KubeStellar has multiple documentation versions to match its multiple releases.
Please make sure you are viewing the docs version which matches the release version of the code you are using!

Authorization failure while fetching Helm chart from ghcr.io#

Description of the Issue#

When following the Getting Started recipe you might get a failure from the command to instantiate KubeStellar's core Helm chart. The error message is as follows.

Error: failed to authorize: failed to fetch oauth token: unexpected status from GET request to https://ghcr.io/token?scope=repository%3Akubestellar%2Fkubestellar%2Fcore-chart%3Apull&service=ghcr.io: 403 Fobidden

This is Issue 2544.

Root Cause#

Following is one root cause that is partly understood.
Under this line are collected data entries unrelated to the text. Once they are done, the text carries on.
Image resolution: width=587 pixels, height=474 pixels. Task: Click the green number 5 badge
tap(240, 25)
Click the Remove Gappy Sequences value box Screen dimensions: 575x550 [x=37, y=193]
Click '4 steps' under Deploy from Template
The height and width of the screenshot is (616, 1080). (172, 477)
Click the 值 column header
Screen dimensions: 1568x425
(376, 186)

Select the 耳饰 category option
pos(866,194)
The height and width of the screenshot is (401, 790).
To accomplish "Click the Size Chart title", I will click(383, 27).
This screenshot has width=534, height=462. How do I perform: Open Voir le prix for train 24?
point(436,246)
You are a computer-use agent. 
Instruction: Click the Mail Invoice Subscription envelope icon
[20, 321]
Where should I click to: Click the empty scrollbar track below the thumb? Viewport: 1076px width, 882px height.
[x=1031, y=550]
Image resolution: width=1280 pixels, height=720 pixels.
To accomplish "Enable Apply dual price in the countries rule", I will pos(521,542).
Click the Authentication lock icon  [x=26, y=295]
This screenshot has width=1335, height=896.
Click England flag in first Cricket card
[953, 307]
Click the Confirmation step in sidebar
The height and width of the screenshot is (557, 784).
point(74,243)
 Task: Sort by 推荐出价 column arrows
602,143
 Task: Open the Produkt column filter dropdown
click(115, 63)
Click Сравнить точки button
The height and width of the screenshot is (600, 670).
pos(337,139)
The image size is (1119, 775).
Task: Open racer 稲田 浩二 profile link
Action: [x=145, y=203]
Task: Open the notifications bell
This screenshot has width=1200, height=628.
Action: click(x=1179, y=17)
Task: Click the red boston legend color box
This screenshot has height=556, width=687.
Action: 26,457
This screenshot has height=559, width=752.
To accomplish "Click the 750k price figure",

There may be others.

The cause is the user having a broken configuration for Docker. Even though helm does not itself use containers, helm will consult the user's Docker configuration file (~/.docker/config.json) for registry credentials if that file exists.

Fetching a Helm chart from an OCI registry can involve getting a temporary token. For a private Helm chart, registry credentials are required in order to get that temporary token; for a public Helm chart, registry credentials are not needed. Even though fetching a public Helm chart does not require registry credentials, helm tries to get and use credentials for the ghcr.io registry if that Docker configuration file exists. When that file exists but specifies something that does not work, that can lead to an error message about an authorization failure in the request to get the temporary token.

This pathology is discussed in an Issue in the Helm repository on GitHub.

For an example, consider the case of someone using Rancher Desktop on Linux. The installation instructions for Rancher Desktop, in the Linux case, recommend installing and initializing a package named "pass". This is explained in more detail in a linked document. If the user does not install and initialize "pass" then Docker's handling of registry credentials will be messed up.

Testing whether Helm can fetch public charts#

To test whether the problem is breakage in helm/docker, try the command helm show chart oci://ghcr.io/kubestellar/kubestellar/core-chart. If that fails all by itself, the problem is in Helm or something that it uses.

Resolution for lack of "pass"#

Install and initialize the package named "pass".

Workarounds#

If the resolution above does not work then you can try doing the KubeStellar setup as a different user --- an ordinary user or root (but remember that unnecessary use of root is a security risk). When the problem is caused by the user's Docker config file, a different user's Docker config file might not have the problem. Also, as noted in the GitHub Issue, helm will succeed at fetching public charts if the user does NOT have a Docker config file.

Another way to work around a broken Docker config file is to temporarily remove or rename it while doing the KubeStellar setup. The KubeStellar setup does not require credentials for any registry --- except for pull rate limit considerations. The KubeStellar setup does involve using some images from DockerHub, and DockerHub imposes a strict rate limit on non-logged-in users.